Carphone comfortably beats expectations and its shares look reasonable value.
With its planned demerger of its telecommunications and retail divisions plus a nice rise in earnings, investors will have been eagerly awaiting Friday's interim results announcement from Carphone Warehouse (LSE: CPW). They will not have been disappointed.
Half-year figures came in ahead of expectations, prompting the company to raise its full-year forecasts and to reiterate that the demerger is going ahead as planned -- banking facilities have been agreed, and everything is still on schedule.
Revenues grew by 13% to £789m, but more importantly, pre-tax profit soared by 88%, to £75m, and earnings per share rose by the same proportion, to 6p.
Full-year earnings expectations have now been cranked up a notch, to between 14p and 15p per share, which is comfortably ahead of analysts' expectations of 13.6p. The same analysts also had 15.5p pencilled in for 2011, and we should probably expect them to raise that now.
Great cash flow
According to CEO Charles Dunstone, Talk Talk, the company's telecommunications division (which will be a separate company post-demerger), had a particularly good six months, adding 124,000 new subscribers during the period. The division also turned round its cash flow position, generating £75m of operating free cash flow this time against an outflow of £8m for the first six months of last year. Full-year free cash flow is expected to amount to £120m (even with an additional £10m of capital expenditure).
Talk Talk is now the UK's second largest broadband provider, behind BT Group (LSE: BT-A), after having acquired Tiscali in July this year.
The retail division, Best Buy, half-owned by the American firm Best Buy Electricals, also had a good six months, with like-for-like revenues growing 3.1% (on an actual currency basis), and with improvements in cash flow and working capital. Net free cash flow of £50m is expected for the full year.
Back to the high street
The first of the demerged Carphone Warehouse's new "Big Box" megastores are expected to be opened in Spring 2010, suggesting that the company is fairly confident that the worst of the high street woes are well behind us, and that consumers with cash to spend are starting to return.
If Carphone Warehouse, always a canny observer of the retail scene, is indeed so confident, that may well start to rub off on others, which should help the whole of the retail sector. The Christmas shopping season should present us with an early proving ground, especially as competition in the smart phone business hots up.
Apple's iPhone is now available on O2 and Orange networks, and Tesco (LSE: TSCO) has announced that it will also offer it. With others launching similar products and services, like Vodafone's (LSE: VOD) Vodafone 360 offering, a fair bit of the new business will surely go the way of Carphone Warehouse -- despite being able to compare offerings and subscribe online, a lot of people still like to walk into a shop and harangue an assistant into explaining the best deals.
Buy the shares?
So what is Carphone Warehouse looking like as an investment?

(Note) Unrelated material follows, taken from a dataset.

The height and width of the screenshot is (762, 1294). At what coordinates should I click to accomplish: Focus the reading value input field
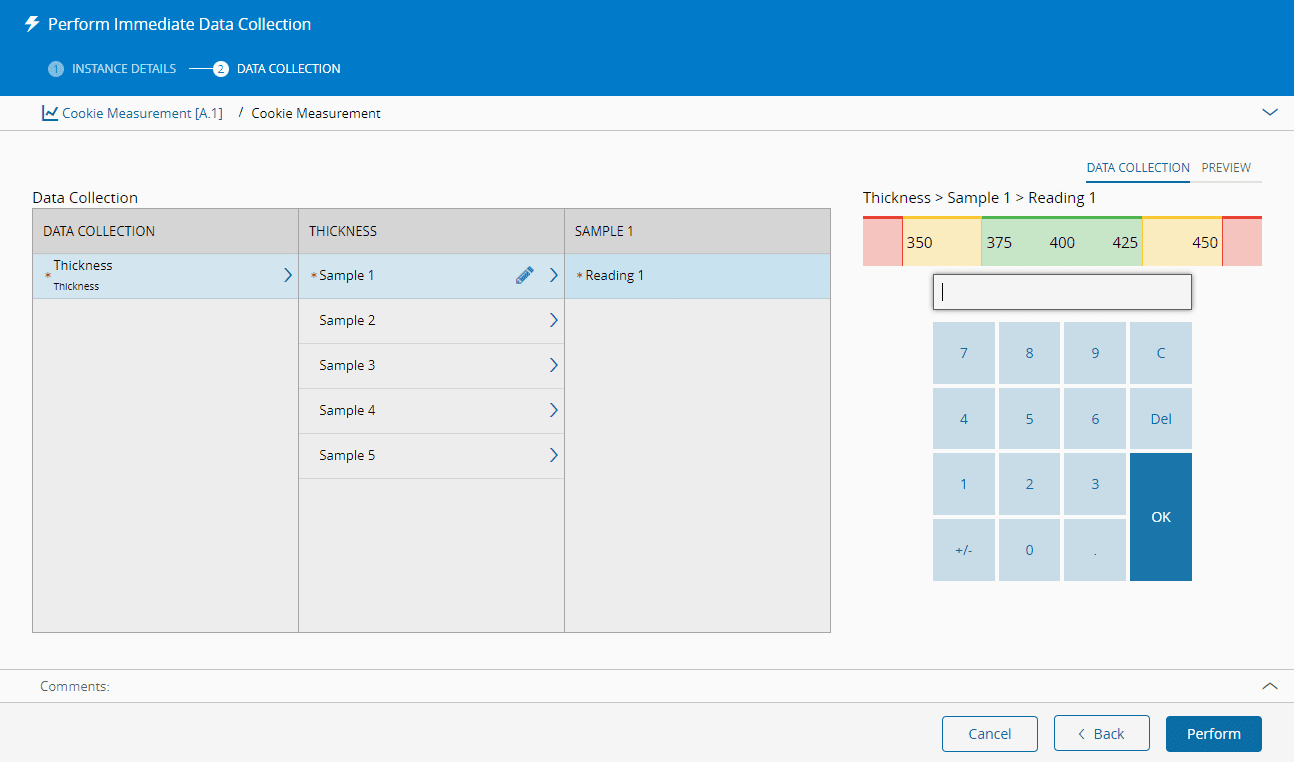(x=1061, y=292)
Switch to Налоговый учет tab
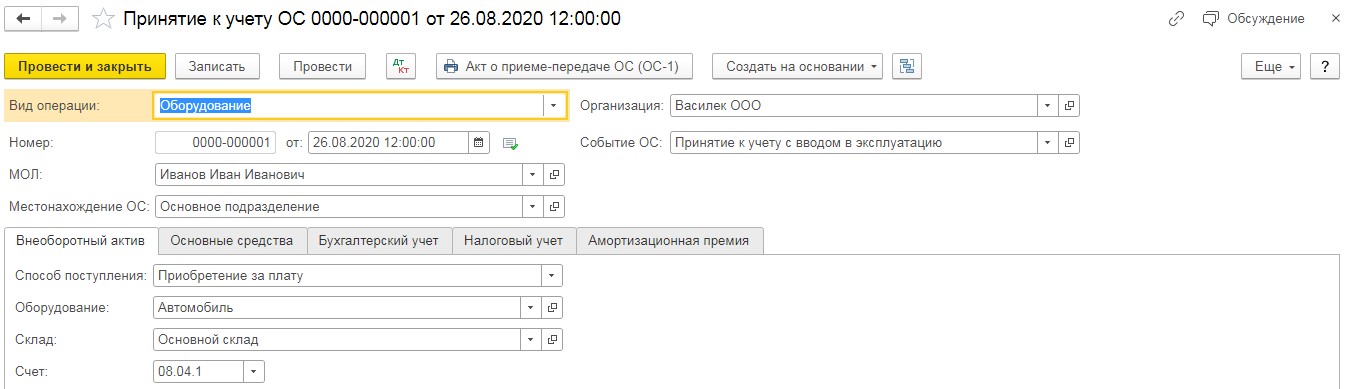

This week's figures show a company that is in control of its operations, has a clear forward strategy, and has the expertise needed to bring it to fruition. And net debt isn't too startling either -- even at the stated £361m, that's still relatively low compared to its half-year revenues of £789m and market cap of nearly £1.8bn.
It was only the acquisition of Tiscali earlier this year that was responsible for debt being even that high, and the company's focus on cash flow suggests that it would be able to get this debt down fairly quickly if need be -- and even if not, interest payments are easily covered.
It's perhaps surprising that the share price didn't respond more enthusiastically, gaining only 1% as I write. Forward P/E for the full year is about 13.3, based on the new full-year expectations. And if 2011's earnings are similarly uprated from current forecasts, we should be looking at a P/E of under 12 for that year.
For a long-term investment in a quality company, I think that's a good price -- even if it's perhaps not a screaming bargain.